Court of Civil Appeals of Texas, Fort Worth
Dec 20, 1913
163 S.W. 330 (Tex. Civ. App. 1913)

Opinion

December 20, 1913.

Appeal from Denton County Court; S. H. Hoskins, Judge.

Action by J. F. Drahn and others against the Gulf, Colorado Santa Fé Railway Company. Judgment for plaintiffs, and defendant appeals. Affirmed.

Hopkins Milliken, of Denton, for appellant. J. A. Templeton, of Ft. Worth, for appellees.


This is an ordinary cattle shipment case, in which J. F. Drahn and Edgar Kerr, plaintiffs, recovered against the Gulf, Colorado Santa Fé Railway Company for the negligent handling of two cars of cattle, originating at Beaumont and High Island, respectively, and destined to North Ft.Worth. The defendant company appeals.
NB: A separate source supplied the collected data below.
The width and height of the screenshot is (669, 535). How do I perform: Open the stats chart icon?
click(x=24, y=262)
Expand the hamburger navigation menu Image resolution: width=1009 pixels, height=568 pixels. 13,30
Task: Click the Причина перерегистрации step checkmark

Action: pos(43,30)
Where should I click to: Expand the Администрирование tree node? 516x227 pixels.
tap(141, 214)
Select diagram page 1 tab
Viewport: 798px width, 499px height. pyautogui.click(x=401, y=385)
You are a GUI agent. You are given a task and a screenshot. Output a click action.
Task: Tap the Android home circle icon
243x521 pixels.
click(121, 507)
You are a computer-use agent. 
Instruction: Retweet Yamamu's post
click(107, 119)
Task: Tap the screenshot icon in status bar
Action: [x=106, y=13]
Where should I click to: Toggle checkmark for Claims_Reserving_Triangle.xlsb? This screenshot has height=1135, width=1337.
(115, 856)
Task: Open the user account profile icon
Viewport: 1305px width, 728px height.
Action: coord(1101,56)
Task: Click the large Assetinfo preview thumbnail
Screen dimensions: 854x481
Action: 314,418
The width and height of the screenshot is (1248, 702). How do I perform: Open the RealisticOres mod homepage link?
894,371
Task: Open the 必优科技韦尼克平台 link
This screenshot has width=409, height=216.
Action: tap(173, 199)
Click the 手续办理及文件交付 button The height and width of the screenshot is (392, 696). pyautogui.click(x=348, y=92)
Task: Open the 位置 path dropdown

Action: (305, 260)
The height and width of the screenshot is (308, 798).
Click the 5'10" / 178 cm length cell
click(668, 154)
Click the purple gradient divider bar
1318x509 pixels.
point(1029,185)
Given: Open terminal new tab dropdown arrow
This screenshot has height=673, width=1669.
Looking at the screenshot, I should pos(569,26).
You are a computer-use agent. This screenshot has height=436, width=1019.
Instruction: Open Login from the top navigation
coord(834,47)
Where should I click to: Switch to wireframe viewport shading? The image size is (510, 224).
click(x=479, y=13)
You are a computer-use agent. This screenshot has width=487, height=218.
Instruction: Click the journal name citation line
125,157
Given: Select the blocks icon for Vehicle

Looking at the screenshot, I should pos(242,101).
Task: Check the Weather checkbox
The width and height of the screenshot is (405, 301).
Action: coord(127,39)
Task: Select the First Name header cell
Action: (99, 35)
The charge of the court is first criticised because of the definition of negligence given. It is as follows: "Negligence is the failure to exercise care that would be exercised by a person of ordinary prudence under the same or similar circumstances." We find no fault with this definition. Lacking perhaps the word "that" or "such" preceding the word "care," the charge is in the usual and approved form.

The court properly permitted the appellee Drahn to testify that the cattle in question were the property of himself and Edgar Kerr even though they were not formal parties to the contract of shipment, since the rule is in such a case that the real parties in interest are proper parties plaintiff, and such owners are entitled to recover in their own right even though the contract of shipment is made in the name of another person. This being true, the court did not err in refusing to instruct a verdict for the defendant.

Neither did the court err in permitting this witness to testify as to the usual and customary time which it took to transport stock by railway the distance these cattle were transported as against the objections that the same would be an opinion, and would involve a mixed question of law and of fact. True, the answer was an opinion, but that constitutes no legal objection to its admissibility, and no objection is made that the witness was not qualified to express an opinion upon the subject inquired about. What is the usual and customary time is not, as we understand it, a mixed question of law and fact, and in no manner involves a consideration of the question of negligence, and, therefore, not within the condemnation pronounced in the authorities forbidding a witness to express an opinion on a mixed question of law and fact.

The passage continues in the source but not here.